# Road cycling club in Bangkok



## JuanPa

Hello everyone,

Does anyone know about a road cycling club in Bangkok that would meet regularly for road rides?

Thank you!


----------



## MJL

Hi Juan

Sorry, I don't know of a road cycling club but I'd sure be interested if you find one. I've seen some Thai clubs riding on the service roads next to outer ring road in Klong Samwa. Seems to be a mix of mountain and road bike. Do you know of a good, safe circuit. My wife and I have a 25Km circuit near our home in NE Bangkok. Drivers are courteous but there are some sections that are pretty dicey and not well suited for a group. Khow Yai is pretty nice for hills.


----------



## JuanPa

Hi MJL,

Doing some research on the internet I came across this page:

Peloton De Bangkok on AngloINFO Bangkok: your Bangkok information source, in Bangkok, Thailand 

They call themselves Peloton De Bangkok and meet every sunday for a 90km + ride, as the page says. All it gives us is a phone number to ring though, but worth a try.

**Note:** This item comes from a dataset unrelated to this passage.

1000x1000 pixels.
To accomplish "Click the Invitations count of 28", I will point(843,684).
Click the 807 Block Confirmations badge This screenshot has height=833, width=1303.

I had a look at Khao Yai, it is like a National Park approximately 2hrs drive from Bangkok. Looks great for some hills riding indeed.

I am based in Bang Na, SE Bangkok. Only just got here on Monday, so not very aware of my surroundings just yet unfortunately.


----------



## ross88guy

I am having the same problems trying to find a running club in Bangkok. It looks like those thai's dont like to run apart from in a gym!


----------



## JuanPa

ross88guy said:


> I am having the same problems trying to find a running club in Bangkok. It looks like those thai's dont like to run apart from in a gym!


Hey Ross how are you doing?

Try these two websites that I found on my searches. These appear to be running clubs:

Bangkok Hash House Harriers on AngloINFO Bangkok: your Bangkok information source, in Bangkok, Thailand 

Bangkok Monday Hash House Harriers on AngloINFO Bangkok: your Bangkok information source, in Bangkok, Thailand


----------